- [WHAT IS REQUIRED]:
From the entries below, reproduce exactly the line containing "equiraptor (125, 1067)", the line containing "Become partner (49, 2305)", and every line in between, with nothing added.

--- START ---

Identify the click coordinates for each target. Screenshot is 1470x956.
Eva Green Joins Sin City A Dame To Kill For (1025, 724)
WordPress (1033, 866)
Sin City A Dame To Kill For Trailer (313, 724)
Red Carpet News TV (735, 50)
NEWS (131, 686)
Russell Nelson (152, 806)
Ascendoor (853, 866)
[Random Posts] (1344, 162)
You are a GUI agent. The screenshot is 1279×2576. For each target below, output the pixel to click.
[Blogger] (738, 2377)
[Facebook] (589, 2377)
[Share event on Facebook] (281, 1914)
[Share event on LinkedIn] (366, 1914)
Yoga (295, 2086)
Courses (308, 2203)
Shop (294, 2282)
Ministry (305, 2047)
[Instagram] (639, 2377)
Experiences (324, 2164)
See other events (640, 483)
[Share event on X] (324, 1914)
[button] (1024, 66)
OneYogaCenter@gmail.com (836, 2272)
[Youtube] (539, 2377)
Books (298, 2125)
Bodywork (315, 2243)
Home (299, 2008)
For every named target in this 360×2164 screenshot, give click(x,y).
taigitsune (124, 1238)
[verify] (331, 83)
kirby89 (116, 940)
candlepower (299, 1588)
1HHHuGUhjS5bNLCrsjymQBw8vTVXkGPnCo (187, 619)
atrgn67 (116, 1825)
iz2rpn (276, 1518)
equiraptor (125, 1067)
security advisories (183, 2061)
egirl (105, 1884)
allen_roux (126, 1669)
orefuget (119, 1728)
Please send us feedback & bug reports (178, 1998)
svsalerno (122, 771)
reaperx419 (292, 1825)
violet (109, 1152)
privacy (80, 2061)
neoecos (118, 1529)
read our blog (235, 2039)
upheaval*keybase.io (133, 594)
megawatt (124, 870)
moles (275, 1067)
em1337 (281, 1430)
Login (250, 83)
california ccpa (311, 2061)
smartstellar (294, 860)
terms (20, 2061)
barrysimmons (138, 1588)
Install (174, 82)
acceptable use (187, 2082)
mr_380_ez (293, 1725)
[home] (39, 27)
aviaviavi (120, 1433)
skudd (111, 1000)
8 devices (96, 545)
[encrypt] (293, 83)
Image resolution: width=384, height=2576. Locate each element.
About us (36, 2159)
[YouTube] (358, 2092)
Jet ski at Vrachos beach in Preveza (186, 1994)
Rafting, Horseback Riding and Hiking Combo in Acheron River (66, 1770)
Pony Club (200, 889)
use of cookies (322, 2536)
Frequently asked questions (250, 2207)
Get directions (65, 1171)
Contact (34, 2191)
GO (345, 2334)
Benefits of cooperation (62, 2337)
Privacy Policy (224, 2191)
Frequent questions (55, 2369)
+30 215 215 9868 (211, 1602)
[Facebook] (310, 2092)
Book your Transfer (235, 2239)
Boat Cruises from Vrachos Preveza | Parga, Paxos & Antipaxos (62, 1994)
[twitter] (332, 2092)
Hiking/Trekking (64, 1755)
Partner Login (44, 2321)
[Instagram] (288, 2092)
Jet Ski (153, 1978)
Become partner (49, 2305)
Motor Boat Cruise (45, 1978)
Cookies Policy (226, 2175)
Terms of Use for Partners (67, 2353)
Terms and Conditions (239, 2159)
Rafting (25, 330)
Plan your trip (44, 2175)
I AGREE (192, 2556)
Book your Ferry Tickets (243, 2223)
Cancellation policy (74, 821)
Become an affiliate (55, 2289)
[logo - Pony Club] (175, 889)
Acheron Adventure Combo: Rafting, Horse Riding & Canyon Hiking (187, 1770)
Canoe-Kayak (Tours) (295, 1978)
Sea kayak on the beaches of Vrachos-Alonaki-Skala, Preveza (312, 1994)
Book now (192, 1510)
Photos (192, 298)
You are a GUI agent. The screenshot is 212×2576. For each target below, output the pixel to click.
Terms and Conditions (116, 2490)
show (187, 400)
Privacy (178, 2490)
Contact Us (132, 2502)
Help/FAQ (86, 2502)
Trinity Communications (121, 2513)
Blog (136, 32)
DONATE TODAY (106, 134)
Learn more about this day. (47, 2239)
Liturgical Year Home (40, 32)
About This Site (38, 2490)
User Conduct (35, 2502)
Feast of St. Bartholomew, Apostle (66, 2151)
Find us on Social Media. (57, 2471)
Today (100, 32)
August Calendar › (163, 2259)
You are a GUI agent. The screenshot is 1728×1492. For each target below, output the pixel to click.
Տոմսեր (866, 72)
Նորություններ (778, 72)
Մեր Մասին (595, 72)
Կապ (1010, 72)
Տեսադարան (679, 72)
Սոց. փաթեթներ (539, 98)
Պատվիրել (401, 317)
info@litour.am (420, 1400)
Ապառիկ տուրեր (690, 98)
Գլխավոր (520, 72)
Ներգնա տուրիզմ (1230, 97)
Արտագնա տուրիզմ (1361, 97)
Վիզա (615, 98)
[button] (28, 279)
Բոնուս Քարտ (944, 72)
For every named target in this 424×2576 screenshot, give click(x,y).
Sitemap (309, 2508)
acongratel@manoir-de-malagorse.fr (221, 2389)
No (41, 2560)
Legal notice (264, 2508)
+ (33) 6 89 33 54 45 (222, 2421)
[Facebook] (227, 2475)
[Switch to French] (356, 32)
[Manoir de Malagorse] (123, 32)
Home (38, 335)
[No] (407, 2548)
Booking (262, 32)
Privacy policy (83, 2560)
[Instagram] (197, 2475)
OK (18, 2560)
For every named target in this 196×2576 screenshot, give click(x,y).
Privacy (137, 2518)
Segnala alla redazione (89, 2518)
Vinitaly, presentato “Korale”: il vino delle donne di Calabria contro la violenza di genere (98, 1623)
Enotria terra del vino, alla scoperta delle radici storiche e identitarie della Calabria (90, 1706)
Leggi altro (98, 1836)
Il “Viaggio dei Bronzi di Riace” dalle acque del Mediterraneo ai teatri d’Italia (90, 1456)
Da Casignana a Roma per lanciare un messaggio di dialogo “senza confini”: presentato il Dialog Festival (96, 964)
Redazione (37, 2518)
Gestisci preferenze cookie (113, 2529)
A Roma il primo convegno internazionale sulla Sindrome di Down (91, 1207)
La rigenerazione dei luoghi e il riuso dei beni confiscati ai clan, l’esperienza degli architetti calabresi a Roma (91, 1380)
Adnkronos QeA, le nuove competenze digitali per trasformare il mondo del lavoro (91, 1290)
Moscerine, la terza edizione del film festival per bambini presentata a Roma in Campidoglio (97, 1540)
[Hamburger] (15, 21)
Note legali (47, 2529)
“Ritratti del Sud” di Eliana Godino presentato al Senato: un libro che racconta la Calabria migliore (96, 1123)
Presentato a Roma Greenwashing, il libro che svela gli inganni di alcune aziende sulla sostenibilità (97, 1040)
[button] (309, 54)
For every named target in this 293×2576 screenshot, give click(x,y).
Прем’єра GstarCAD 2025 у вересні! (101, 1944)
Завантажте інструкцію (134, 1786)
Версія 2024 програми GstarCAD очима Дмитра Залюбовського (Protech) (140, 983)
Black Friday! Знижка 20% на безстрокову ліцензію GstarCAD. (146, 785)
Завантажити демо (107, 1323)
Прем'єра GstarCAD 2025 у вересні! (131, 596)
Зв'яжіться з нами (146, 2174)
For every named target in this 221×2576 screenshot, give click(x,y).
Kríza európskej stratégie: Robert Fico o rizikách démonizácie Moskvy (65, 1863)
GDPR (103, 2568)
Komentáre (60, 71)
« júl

--- END ---

- [ANSWER]:
equiraptor (125, 1067)
security advisories (183, 2061)
egirl (105, 1884)
allen_roux (126, 1669)
orefuget (119, 1728)
Please send us feedback & bug reports (178, 1998)
svsalerno (122, 771)
reaperx419 (292, 1825)
violet (109, 1152)
privacy (80, 2061)
neoecos (118, 1529)
read our blog (235, 2039)
upheaval*keybase.io (133, 594)
megawatt (124, 870)
moles (275, 1067)
em1337 (281, 1430)
Login (250, 83)
california ccpa (311, 2061)
smartstellar (294, 860)
terms (20, 2061)
barrysimmons (138, 1588)
Install (174, 82)
acceptable use (187, 2082)
mr_380_ez (293, 1725)
[home] (39, 27)
aviaviavi (120, 1433)
skudd (111, 1000)
8 devices (96, 545)
[encrypt] (293, 83)
Image resolution: width=384, height=2576. Locate each element.
About us (36, 2159)
[YouTube] (358, 2092)
Jet ski at Vrachos beach in Preveza (186, 1994)
Rafting, Horseback Riding and Hiking Combo in Acheron River (66, 1770)
Pony Club (200, 889)
use of cookies (322, 2536)
Frequently asked questions (250, 2207)
Get directions (65, 1171)
Contact (34, 2191)
GO (345, 2334)
Benefits of cooperation (62, 2337)
Privacy Policy (224, 2191)
Frequent questions (55, 2369)
+30 215 215 9868 (211, 1602)
[Facebook] (310, 2092)
Book your Transfer (235, 2239)
Boat Cruises from Vrachos Preveza | Parga, Paxos & Antipaxos (62, 1994)
[twitter] (332, 2092)
Hiking/Trekking (64, 1755)
Partner Login (44, 2321)
[Instagram] (288, 2092)
Jet Ski (153, 1978)
Become partner (49, 2305)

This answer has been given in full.